Только сейчас Арлинг осознал, насколько сильно изменилась его жизнь, с тех пор как он встретил Магду в болотах мастаршильдской тайги. Она показала ему, что мир состоял не из одних интриг, придворных скандалов и быстрых наслаждений. Он упивался властью, которую дарило ему положение отца и родство с Императором, не понимая, что добровольно обрек себя на пожизненное заключение. В то время как Элджерон укреплял стены его тюрьмы, Арлинг беспечно наслаждался вседозволенностью, играя в бога в окружении слуг и льстивых друзей. Даррен, конечно, был исключением. Похоже, он оставался последним человеком в Согдарии, способным честно сказать, что Арлинг – себялюбивый гордец, который в каждом человеке видит еще одного слугу и считает, что весь мир можно купить за деньги. Но если раньше Регарди добродушно посмеивался, слушая друга, то сейчас впервые в жизни ему захотелось стать другим.
Он всегда жил одним днем. Дуэли до первой крови с придворными и драки до выбитых зубов и сломанных конечностей на ночных улицах Согдианы, роскошные балы, красивые женщины, как правило, дорогие и легкодоступные, редкие встречи с отцом с неизбежной ссорой в конце, скачки и породистые скакуны, на которых он тратил деньги так же легко, как на женщин, воскресные обеды с Императором, где рекой лились редкие вина из погребов Седрика Третьего и хвалебные речи во славу династии Гедеонов – время текло так быстро, что он не всегда успевал заметить, что уже наступило завтра, пребывая в сладостной дремоте вчерашнего дня. Будущее казалось скучным и расплывчатым. Оно ничего не могло ему дать, кроме того, что он уже видел и испытал. Военная школа и дальнейшая учеба в Императорской Академии нужны были лишь для того, чтобы поток отцовских денег продолжал течь так же свободно и беспрепятственно. Карьера при дворе Императора, семья и неизбежная власть представлялись очередным блюдом, которое подадут на смену предыдущим без всякого участия с его стороны. Так повар вносит десерт после того, как гости расправились со вторым и закусками. Но сейчас Арлинг знал, что новые деликатесы ему были не нужны. Фадуна предлагала нечто иное. Это была свобода – манящая и терзающая его с первых дней их встречи.

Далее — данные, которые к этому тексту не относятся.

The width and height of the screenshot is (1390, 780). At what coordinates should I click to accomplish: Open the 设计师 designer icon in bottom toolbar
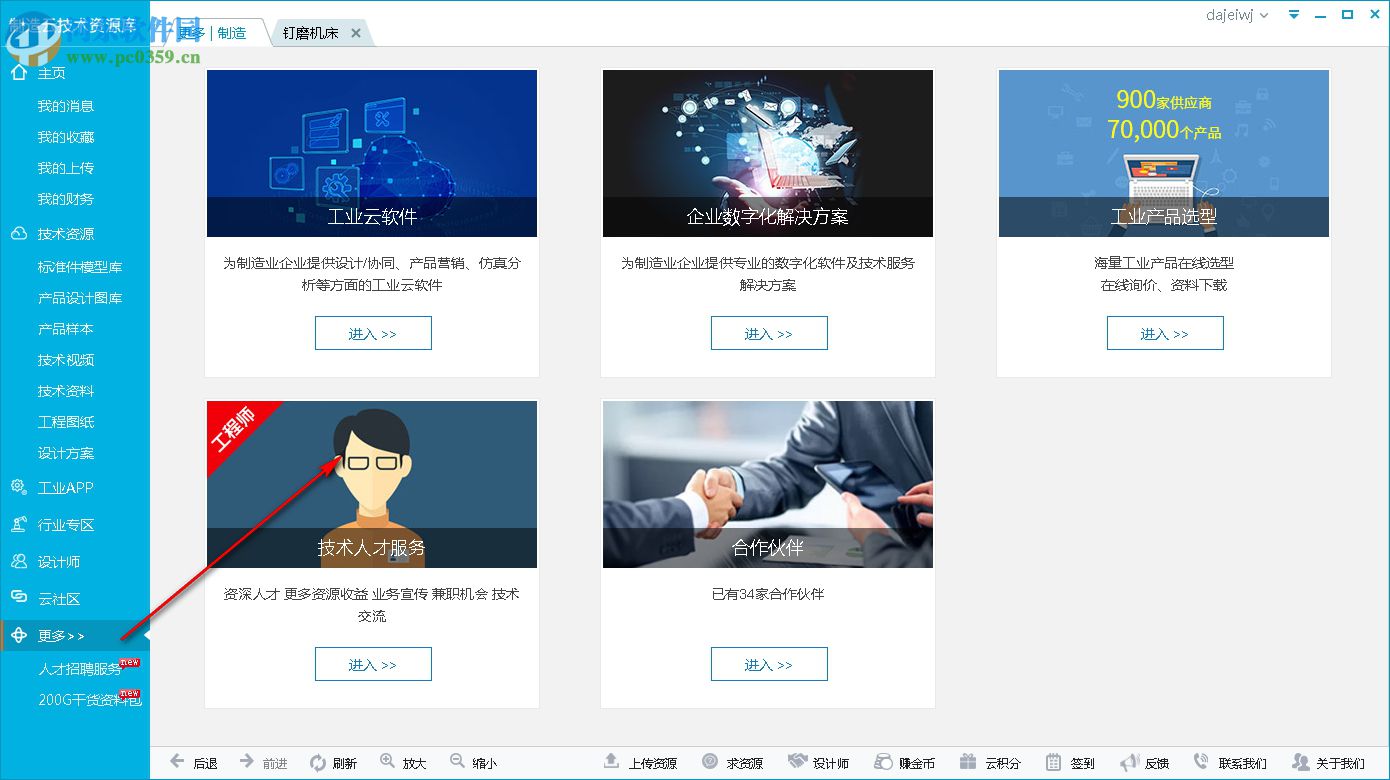coord(818,761)
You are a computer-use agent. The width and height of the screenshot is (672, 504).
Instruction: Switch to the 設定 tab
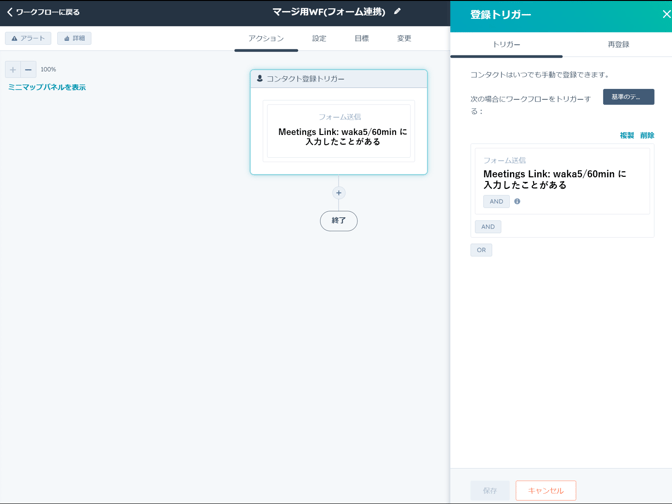pyautogui.click(x=319, y=38)
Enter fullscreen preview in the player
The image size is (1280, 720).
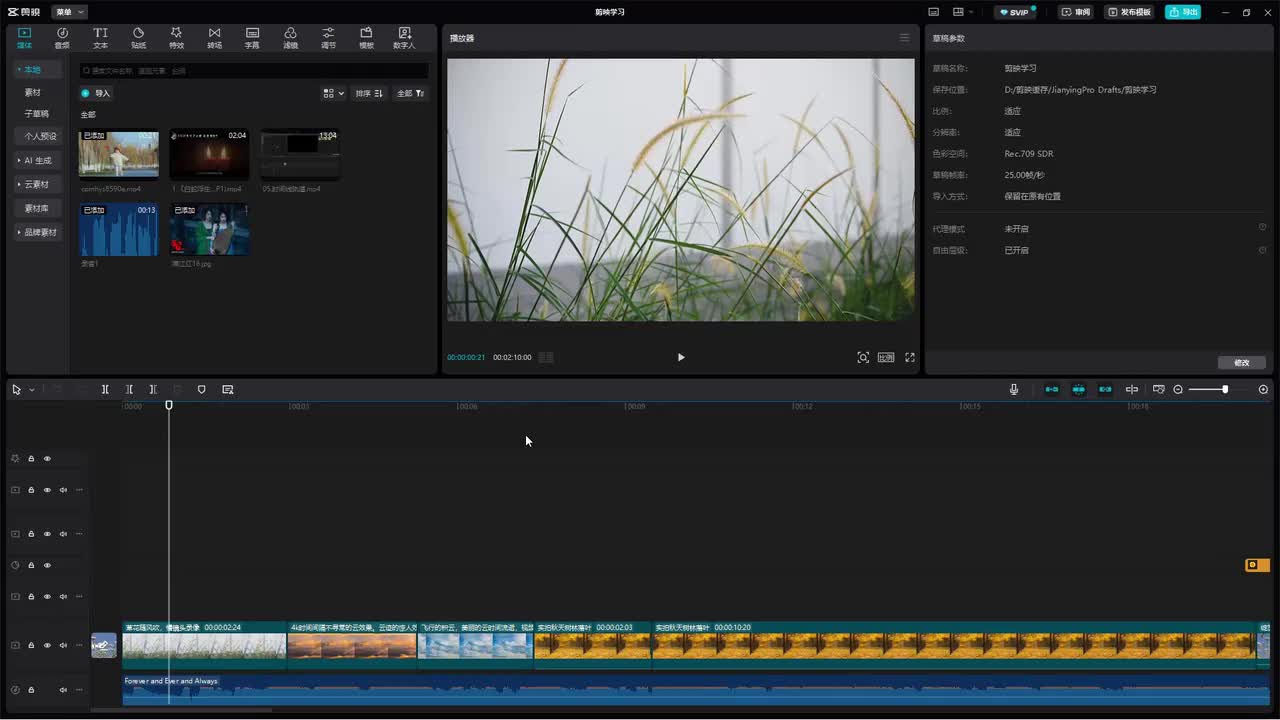pos(910,357)
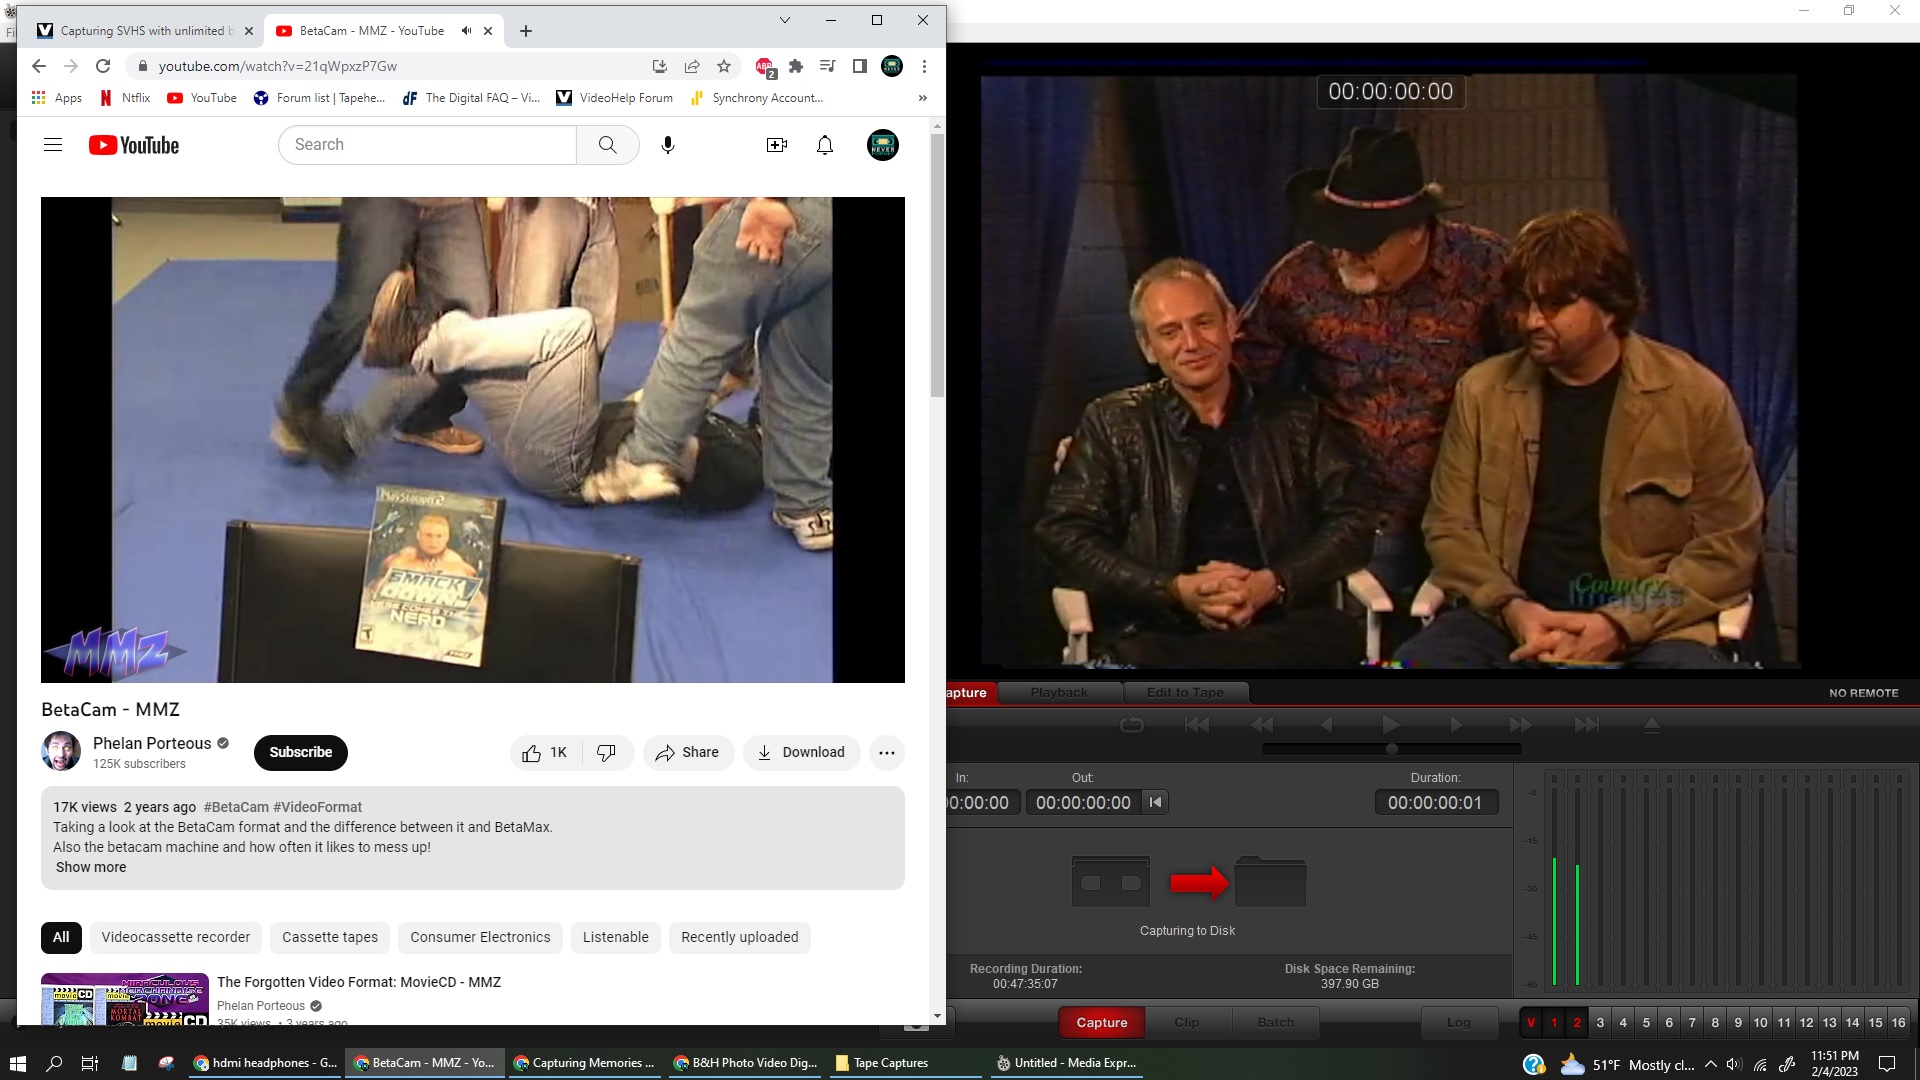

Из-за дождя он не сразу понял, что она смотрела на него. Магда повернула голову и внимательно слушала, будто различая его слова сквозь рев и свист бури. Схватившись за последнюю соломинку, он рухнул на колени и закричал так громко, как мог:
– Это правда, милая! Хочешь, я выброшу в реку свою шпагу? Она мне больше не нужна, ведь у меня есть ты! Только любовь, Магда! Только любовь!
Когда девушка опустилась на четвереньки и поползла к берегу, осторожно огибая прогнившие участки, он не поверил своим глазам. А когда поверил, Магда была уже на берегу.
Крепко схватив ее за плечи, Арлинг с трудом заставил себя разжать пальцы. Ему хотелось обнять ее, расцеловать и … убить. Последнее желание обжигало сердце, причиняя невыносимые страдания тем, что было искреннее.
– Совсем замерзла, – прошептала Фадуна, дрожа всем телом.
– Ты… – начал Регарди, но понял, что ничего хорошего сейчас сказать не сможет.
Взяв лицо Магды в ладони, он долго смотрел в ее глубокие черные глаза. Злость на Глобритоля и Влахо, стыд за поражение и боль от ударов утонули в них, уступив место блаженству и спокойствию. Неожиданно для себя Арлинг наклонился и поцеловал ее, крепко удерживая рядом до тех пор, пока не понял, что вместе с ней потерял разум и он.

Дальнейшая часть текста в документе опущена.